In times like this I try to ignore
the numbers, the body counts,
the orphaned young. But this war
makes me a listener so I understand

the crashing, my body moving:
a mistake. Let me warn you:
I bring the hurricanes, the forest

fires, the non-God fearing baptisms of the earth
and they take me in their arms like a familiar stranger.
As a moving funeral in this drunken city,

I leave bright trinkets in my wake.
As a moving funeral in all the other cities,
I leave the already worn land, the dry brush, the barely lit

match. I leave the ghost towns behind,
later drive past the washed out houses,
the burnt branches of that mountain.

I wish I could say those skeleton lands
have never moved me.





-marlo barrera
june-september 2010

Tuesday, June 15, 2010

Poem 13



In your absence it was my job
to keep the dog from digging

in the yard.

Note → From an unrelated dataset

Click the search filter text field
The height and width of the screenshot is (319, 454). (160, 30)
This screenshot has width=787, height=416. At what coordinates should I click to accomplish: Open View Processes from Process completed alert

But I was rabid too.
I was in a fever and lock jawed
and so insatiably thirsty
I drank
and drank
and drank
‘til I could feel it move inside me
like my very own tide;

you were a strong moon.
In that horrifying dream
I am the one destroying.
I have a tide in my belly then too
which moves my whole body.

In this waking life
the rabid me follows my mouth,
my nose which can’t understand either,
but night after night brings me to this same bed.


*
Our dog is learning: digs,
avoiding the flowering weeds
you couldn’t help but to love.




--marlo barrera
june 2010

Sunday, October 25, 2009

Poem 2

I’ve been wanting to nurse something lately
that’s demanding and unforgiving.
This is not a baby.

In fact, I spent months with a sack of fertilizer on my hip
to realize what a burden just holding the thing would be.

Maybe nursing it would be as a friend
described giving blood—the feeling of refilling
yourself and freshening up
down to the bones.



Maybe it would be a dog
filled with the ghosts of my ancestors.


Maybe it would be a hangover
filled with the ghosts of my ancestors.